We came to a winding hillside road that lifted us above the city lights. As we drove, the houses became fewer and more spread out, then they vanished behind walls and hedgerows. The gates became taller and more forbidding until we finally reached a street with only one gate in the middle of the block, with tall, well-watered hedges around the outside, and a stone wall with razor wire on top just behind that. As we came near the gate, I saw a booth with a guard in it.

“This is it,” Annalise said. “Take this corner and find the nearest transformer.”

I turned right onto the claustrophobic side street, which was only one lane wide and hemmed in by security walls on both sides.

I slowed way down. “Right there.” I pointed toward the telephone pole on the corner, and Annalise popped off her seat belt, opened the door, and stepped out while the van was still moving.

“Hurry up and turn right.” She slammed the door.

I stepped on the gas, making the underpowered engine rev as I zipped around the corner in this big, lumbering, top-heavy van.

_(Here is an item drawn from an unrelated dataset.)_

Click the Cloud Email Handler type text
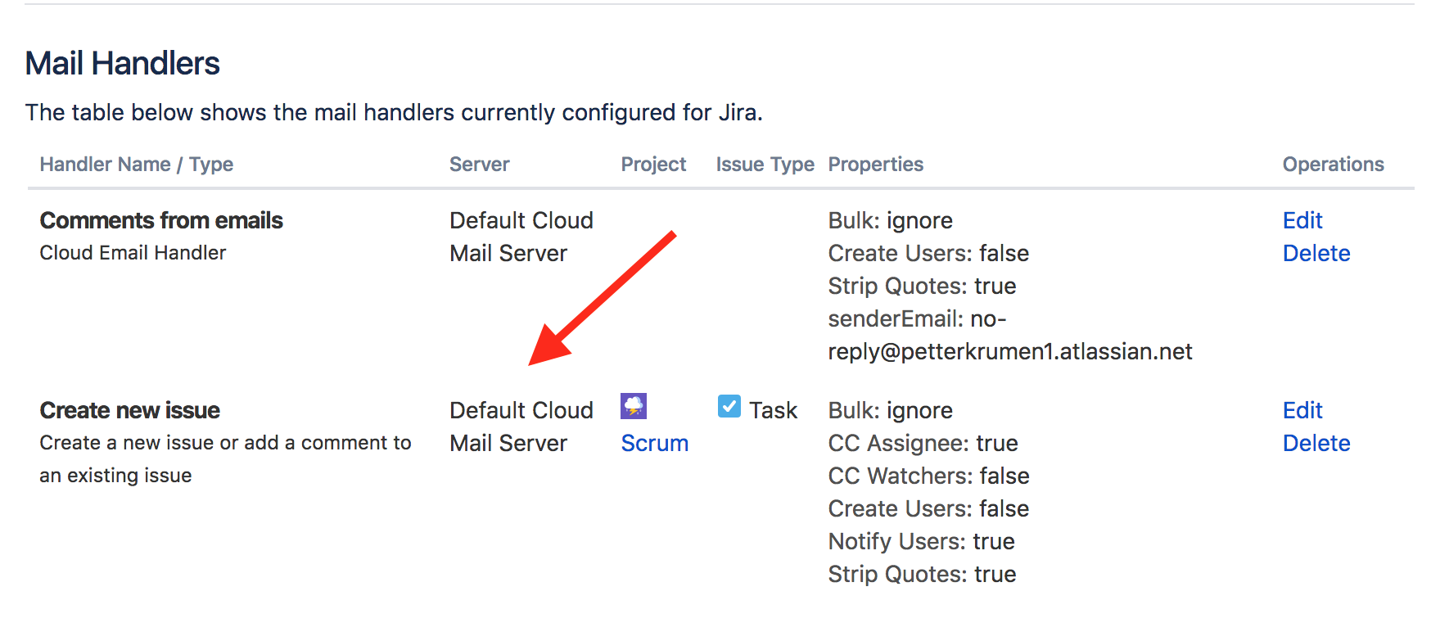[133, 253]
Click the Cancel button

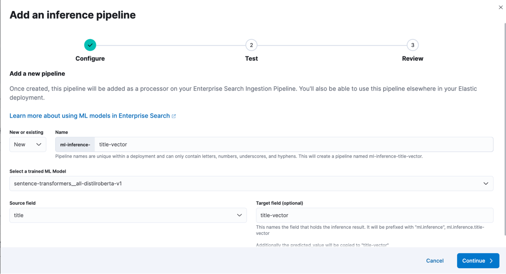click(435, 261)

Then I heard the impact, and I glanced in the rear view just as the street lights winked out and the telephone pole, now only lit by intermittent sparks and flashes, toppled behind me.

The van rocked as Annalise hopped onto the back bumper and rode to the next corner. I pulled against the curb and shut off the engine.

Annalise climbed onto the roof of the van, and when I opened the driver’s door, I stepped up onto the seat and joined her.

“If we’re quick, we can fuck up the electronic security system and the security company will think it’s the transformer. That should give us time to deal with the guards before they call the cops.”

Deal with? I was sure she didn’t mean that the way it sounded.

There was nothing to see over the wall, probably because this part of the city had just been plunged into complete darkness. I took out my ghost knife and threw it, slicing through the razor wire. The coils tightened and hung over the far side, leaving a gap for us to climb through. Annalise jumped from the van to the edge of the wall, dropping through to the other side.

I didn’t know if I could do that, too, but what the hell. I should give it a try. My spells hadn’t given me anything like her incredible strength, but maybe they were growing in power just like that golem flesh spell. I stepped back, then strode forward and jumped for the wall.

I’d imagined myself clearing it completely but I didn’t come close. I hit the top edge of the wall with my stomach, then hiked myself upward to seesaw over the wall into the yard beyond.

Before I’d met Annalise, I’d have barely cleared the sidewalk with a jump like that. It would have been a stretch to catch the lip of the wall with my fingertips.

I wasn’t just growing tougher. I was growing stronger, too. And maybe it didn’t make logical sense, but where my weird healing and invulnerability made me feel like a monster, an increase in my strength was an absolute fucking thrill. More of this, please.

Annalise hissed at me and we crouched in the shadow.

I’d expected a big manicured lawn with a tennis court, maybe. Or a little pond with flowers around it and fat orange fish in the shallow end.

What I found instead, barely visible as my eyes adjusted to the starlight, was a miniature amusement park. There was a twelve-foot-high Ferris wheel, a short loop of roller coaster tracks, and an eight-horse merry-go-round, plus two or three other little somethings in the shadow of the big stone wall that I couldn’t make out. If a billionaire like Hardy wanted to spoil his kids, he wouldn’t do it with a big swing set and climbing gym. He was going to be an asshole about it.

The yard looked empty. We sprinted for the back door.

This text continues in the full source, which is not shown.